Page extract:
>> START

Income taxes:    We pay income taxes based on the tax statutes, regulations, and case law of the various jurisdictions in which we operate. Significant judgment is required in determining the timing and amounts of deductible and taxable items, and in evaluating the ultimate resolution of tax matters in dispute with tax authorities.
We recognized the income tax effects of the Tax Act in our 2018 and 2017 financial statements in accordance with Staff Accounting Bulletin No. 118, which provides SEC staff guidance for the application of ASC Topic 740, Income Taxes. Note 19 of the Financial Statements provides additional information.
The benefits of uncertain tax positions are recorded in our financial statements only after determining it is likely the uncertain tax positions would withstand challenge by taxing authorities. We periodically reassess these probabilities and record any changes in the financial statements as appropriate. Liabilities for uncertain tax positions, including interest and penalties, were $334 million and $363 million at February 2, 2019 and February 3, 2018, respectively, and primarily relate to continuing operations. We believe the resolution of these matters will not have a material adverse impact on our consolidated financial statements. Income taxes are described further in Note 19 of the Financial Statements.

Pension accounting:    We maintain a funded, qualified defined benefit pension plan, as well as several smaller and unfunded nonqualified plans for certain current and retired team members. The costs for these plans are determined based on actuarial calculations using the assumptions described in the following paragraphs. Eligibility and the level of benefits varies depending on team members' full-time or part-time status, date of hire, age, and/or length of service. The benefit obligation and related expense for these plans are determined based on actuarial calculations using assumptions about the expected long-term rate of return, the discount rate, and compensation growth rates. The assumptions, with adjustments made for any significant plan or participant changes, are used to determine the period-end benefit obligation and establish expense for the next year.

>> END

Source data:

>> START

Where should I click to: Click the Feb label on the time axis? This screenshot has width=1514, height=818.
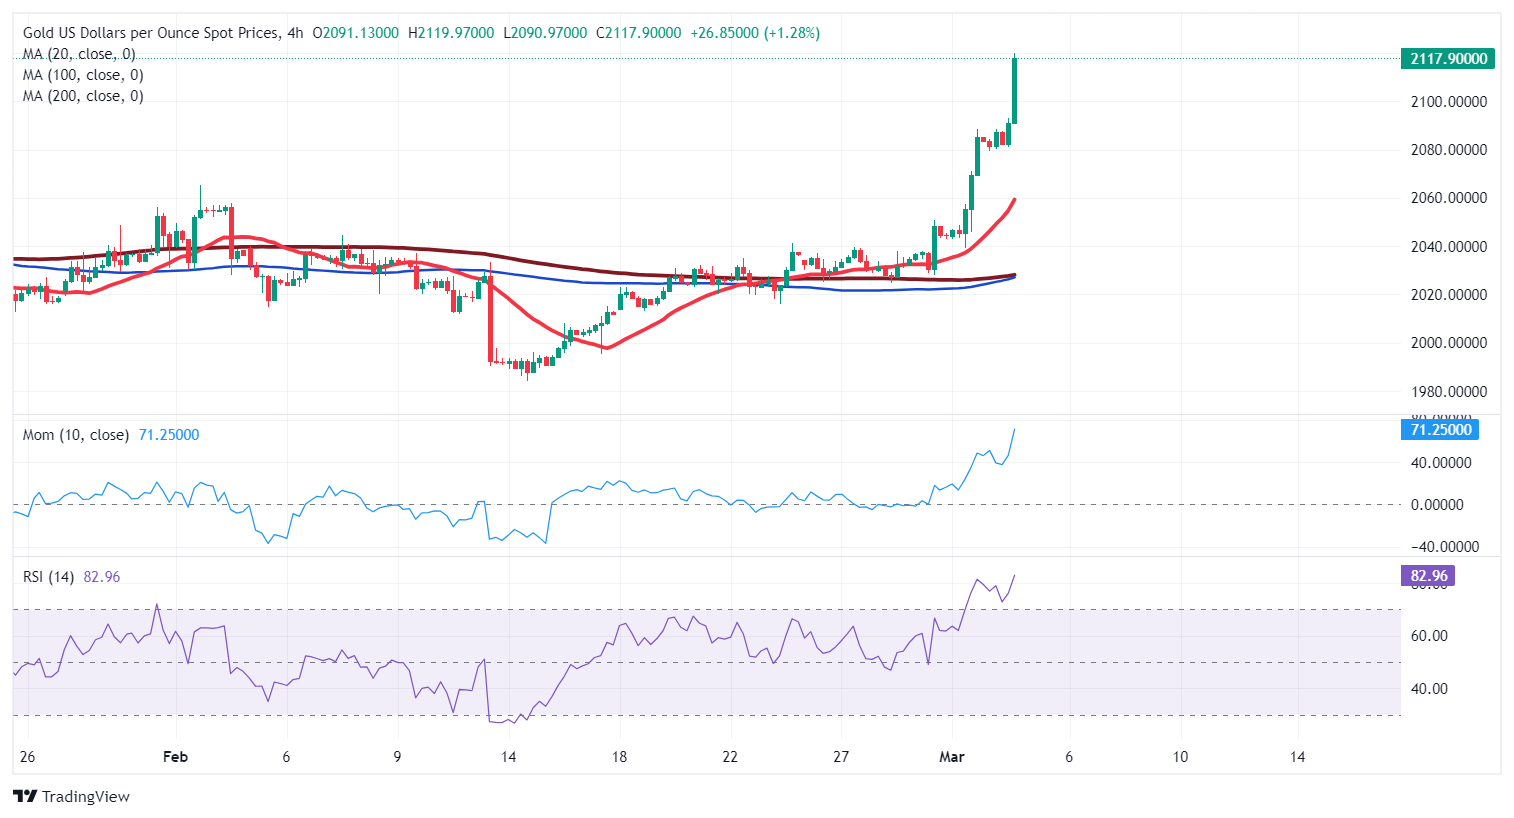pyautogui.click(x=175, y=757)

>> END

Exercise set:
**1.** In the accounting excerpt, what was the amount of liabilities for uncertain tax positions, including interest and penalties, at February 2, 2019?
**2.** Reproduce the stretch of the accounting excerpt from "Income taxes:    We pay" through "with tax authorities.".

Task responses:
**1.** $334 million

**2.**
Income taxes:    We pay income taxes based on the tax statutes, regulations, and case law of the various jurisdictions in which we operate. Significant judgment is required in determining the timing and amounts of deductible and taxable items, and in evaluating the ultimate resolution of tax matters in dispute with tax authorities.